* _Instructions for the task_:
Repeat each entry below without omitting a single word.

* _Given data_:
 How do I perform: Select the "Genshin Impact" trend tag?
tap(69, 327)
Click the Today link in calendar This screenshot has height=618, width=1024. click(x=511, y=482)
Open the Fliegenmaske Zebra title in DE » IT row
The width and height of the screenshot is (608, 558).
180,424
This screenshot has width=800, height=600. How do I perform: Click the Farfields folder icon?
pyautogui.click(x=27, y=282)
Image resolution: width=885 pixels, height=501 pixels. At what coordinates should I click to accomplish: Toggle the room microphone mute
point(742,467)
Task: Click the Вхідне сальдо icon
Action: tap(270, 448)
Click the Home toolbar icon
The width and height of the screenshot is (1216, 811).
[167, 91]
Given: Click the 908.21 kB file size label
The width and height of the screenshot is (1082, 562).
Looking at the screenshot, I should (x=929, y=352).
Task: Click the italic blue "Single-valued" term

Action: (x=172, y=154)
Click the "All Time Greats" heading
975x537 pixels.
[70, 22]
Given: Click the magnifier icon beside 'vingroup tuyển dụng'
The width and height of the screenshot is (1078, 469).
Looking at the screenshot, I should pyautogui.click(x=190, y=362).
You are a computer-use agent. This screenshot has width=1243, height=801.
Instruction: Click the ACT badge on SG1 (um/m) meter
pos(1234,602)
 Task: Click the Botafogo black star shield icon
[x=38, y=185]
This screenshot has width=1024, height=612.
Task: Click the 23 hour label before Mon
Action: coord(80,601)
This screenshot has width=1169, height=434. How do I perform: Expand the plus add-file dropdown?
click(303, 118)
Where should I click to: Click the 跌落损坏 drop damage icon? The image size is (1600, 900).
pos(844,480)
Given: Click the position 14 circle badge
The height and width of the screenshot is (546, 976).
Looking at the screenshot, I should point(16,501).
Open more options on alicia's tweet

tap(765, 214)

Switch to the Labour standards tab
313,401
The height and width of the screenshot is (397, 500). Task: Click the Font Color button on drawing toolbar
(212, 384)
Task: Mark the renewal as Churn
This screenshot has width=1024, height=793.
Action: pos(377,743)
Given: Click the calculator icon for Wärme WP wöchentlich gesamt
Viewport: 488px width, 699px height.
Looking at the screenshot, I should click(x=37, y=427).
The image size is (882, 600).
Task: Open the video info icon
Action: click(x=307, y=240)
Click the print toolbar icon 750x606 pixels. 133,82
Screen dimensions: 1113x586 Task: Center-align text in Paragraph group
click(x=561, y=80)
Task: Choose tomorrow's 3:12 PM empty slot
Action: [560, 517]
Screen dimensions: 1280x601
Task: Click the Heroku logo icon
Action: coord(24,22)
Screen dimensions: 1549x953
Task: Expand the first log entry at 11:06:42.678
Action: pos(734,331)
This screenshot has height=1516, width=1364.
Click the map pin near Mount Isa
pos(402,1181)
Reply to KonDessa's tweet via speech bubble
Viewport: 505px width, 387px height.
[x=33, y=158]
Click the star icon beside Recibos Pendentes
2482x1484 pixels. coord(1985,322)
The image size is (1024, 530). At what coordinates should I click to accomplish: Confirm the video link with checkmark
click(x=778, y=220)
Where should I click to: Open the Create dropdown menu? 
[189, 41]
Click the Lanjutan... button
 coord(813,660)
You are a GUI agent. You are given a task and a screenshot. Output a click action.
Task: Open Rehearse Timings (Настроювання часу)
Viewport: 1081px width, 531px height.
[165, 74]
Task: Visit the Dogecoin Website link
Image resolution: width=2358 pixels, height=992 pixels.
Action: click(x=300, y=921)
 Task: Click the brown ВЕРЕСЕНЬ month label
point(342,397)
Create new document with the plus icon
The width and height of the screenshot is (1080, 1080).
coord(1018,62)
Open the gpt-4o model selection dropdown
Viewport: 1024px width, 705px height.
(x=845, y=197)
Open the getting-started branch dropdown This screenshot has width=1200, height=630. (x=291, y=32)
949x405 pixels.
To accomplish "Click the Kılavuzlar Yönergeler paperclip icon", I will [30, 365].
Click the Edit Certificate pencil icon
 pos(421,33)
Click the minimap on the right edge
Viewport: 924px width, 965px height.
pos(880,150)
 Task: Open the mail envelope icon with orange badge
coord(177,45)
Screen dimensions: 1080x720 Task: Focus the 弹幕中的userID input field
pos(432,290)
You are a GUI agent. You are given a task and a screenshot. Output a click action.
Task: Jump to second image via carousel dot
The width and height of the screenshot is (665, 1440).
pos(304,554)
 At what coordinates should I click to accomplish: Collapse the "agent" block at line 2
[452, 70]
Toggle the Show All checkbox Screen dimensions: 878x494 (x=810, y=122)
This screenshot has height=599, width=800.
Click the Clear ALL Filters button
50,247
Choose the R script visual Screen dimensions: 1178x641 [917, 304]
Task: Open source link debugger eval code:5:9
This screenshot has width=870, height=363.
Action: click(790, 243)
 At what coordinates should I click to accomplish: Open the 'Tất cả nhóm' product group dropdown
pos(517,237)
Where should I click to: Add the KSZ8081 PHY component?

* _Response to this task_:
 How do I perform: Select the "Genshin Impact" trend tag?
tap(69, 327)
Click the Today link in calendar This screenshot has height=618, width=1024. click(x=511, y=482)
Open the Fliegenmaske Zebra title in DE » IT row
The width and height of the screenshot is (608, 558).
180,424
This screenshot has width=800, height=600. How do I perform: Click the Farfields folder icon?
pyautogui.click(x=27, y=282)
Image resolution: width=885 pixels, height=501 pixels. At what coordinates should I click to accomplish: Toggle the room microphone mute
point(742,467)
Task: Click the Вхідне сальдо icon
Action: tap(270, 448)
Click the Home toolbar icon
The width and height of the screenshot is (1216, 811).
[167, 91]
Given: Click the 908.21 kB file size label
The width and height of the screenshot is (1082, 562).
Looking at the screenshot, I should (x=929, y=352).
Task: Click the italic blue "Single-valued" term

Action: (x=172, y=154)
Click the "All Time Greats" heading
975x537 pixels.
[70, 22]
Given: Click the magnifier icon beside 'vingroup tuyển dụng'
The width and height of the screenshot is (1078, 469).
Looking at the screenshot, I should pyautogui.click(x=190, y=362).
You are a computer-use agent. This screenshot has width=1243, height=801.
Instruction: Click the ACT badge on SG1 (um/m) meter
pos(1234,602)
 Task: Click the Botafogo black star shield icon
[x=38, y=185]
This screenshot has width=1024, height=612.
Task: Click the 23 hour label before Mon
Action: coord(80,601)
This screenshot has width=1169, height=434. How do I perform: Expand the plus add-file dropdown?
click(303, 118)
Where should I click to: Click the 跌落损坏 drop damage icon? The image size is (1600, 900).
pos(844,480)
Given: Click the position 14 circle badge
The height and width of the screenshot is (546, 976).
Looking at the screenshot, I should point(16,501).
Open more options on alicia's tweet

tap(765, 214)

Switch to the Labour standards tab
313,401
The height and width of the screenshot is (397, 500). Task: Click the Font Color button on drawing toolbar
(212, 384)
Task: Mark the renewal as Churn
This screenshot has width=1024, height=793.
Action: pos(377,743)
Given: Click the calculator icon for Wärme WP wöchentlich gesamt
Viewport: 488px width, 699px height.
Looking at the screenshot, I should click(x=37, y=427).
The image size is (882, 600).
Task: Open the video info icon
Action: click(x=307, y=240)
Click the print toolbar icon 750x606 pixels. 133,82
Screen dimensions: 1113x586 Task: Center-align text in Paragraph group
click(x=561, y=80)
Task: Choose tomorrow's 3:12 PM empty slot
Action: [560, 517]
Screen dimensions: 1280x601
Task: Click the Heroku logo icon
Action: coord(24,22)
Screen dimensions: 1549x953
Task: Expand the first log entry at 11:06:42.678
Action: pos(734,331)
This screenshot has height=1516, width=1364.
Click the map pin near Mount Isa
pos(402,1181)
Reply to KonDessa's tweet via speech bubble
Viewport: 505px width, 387px height.
[x=33, y=158]
Click the star icon beside Recibos Pendentes
2482x1484 pixels. coord(1985,322)
The image size is (1024, 530). At what coordinates should I click to accomplish: Confirm the video link with checkmark
click(x=778, y=220)
Where should I click to: Open the Create dropdown menu? 
[189, 41]
Click the Lanjutan... button
 coord(813,660)
You are a GUI agent. You are given a task and a screenshot. Output a click action.
Task: Open Rehearse Timings (Настроювання часу)
Viewport: 1081px width, 531px height.
[165, 74]
Task: Visit the Dogecoin Website link
Image resolution: width=2358 pixels, height=992 pixels.
Action: click(x=300, y=921)
 Task: Click the brown ВЕРЕСЕНЬ month label
point(342,397)
Create new document with the plus icon
The width and height of the screenshot is (1080, 1080).
coord(1018,62)
Open the gpt-4o model selection dropdown
Viewport: 1024px width, 705px height.
(x=845, y=197)
Open the getting-started branch dropdown This screenshot has width=1200, height=630. (x=291, y=32)
949x405 pixels.
To accomplish "Click the Kılavuzlar Yönergeler paperclip icon", I will [30, 365].
Click the Edit Certificate pencil icon
 pos(421,33)
Click the minimap on the right edge
Viewport: 924px width, 965px height.
pos(880,150)
 Task: Open the mail envelope icon with orange badge
coord(177,45)
Screen dimensions: 1080x720 Task: Focus the 弹幕中的userID input field
pos(432,290)
You are a GUI agent. You are given a task and a screenshot. Output a click action.
Task: Jump to second image via carousel dot
The width and height of the screenshot is (665, 1440).
pos(304,554)
 At what coordinates should I click to accomplish: Collapse the "agent" block at line 2
[452, 70]
Toggle the Show All checkbox Screen dimensions: 878x494 (x=810, y=122)
This screenshot has height=599, width=800.
Click the Clear ALL Filters button
50,247
Choose the R script visual Screen dimensions: 1178x641 [917, 304]
Task: Open source link debugger eval code:5:9
This screenshot has width=870, height=363.
Action: click(790, 243)
 At what coordinates should I click to accomplish: Open the 'Tất cả nhóm' product group dropdown
pos(517,237)
Where should I click to: Add the KSZ8081 PHY component?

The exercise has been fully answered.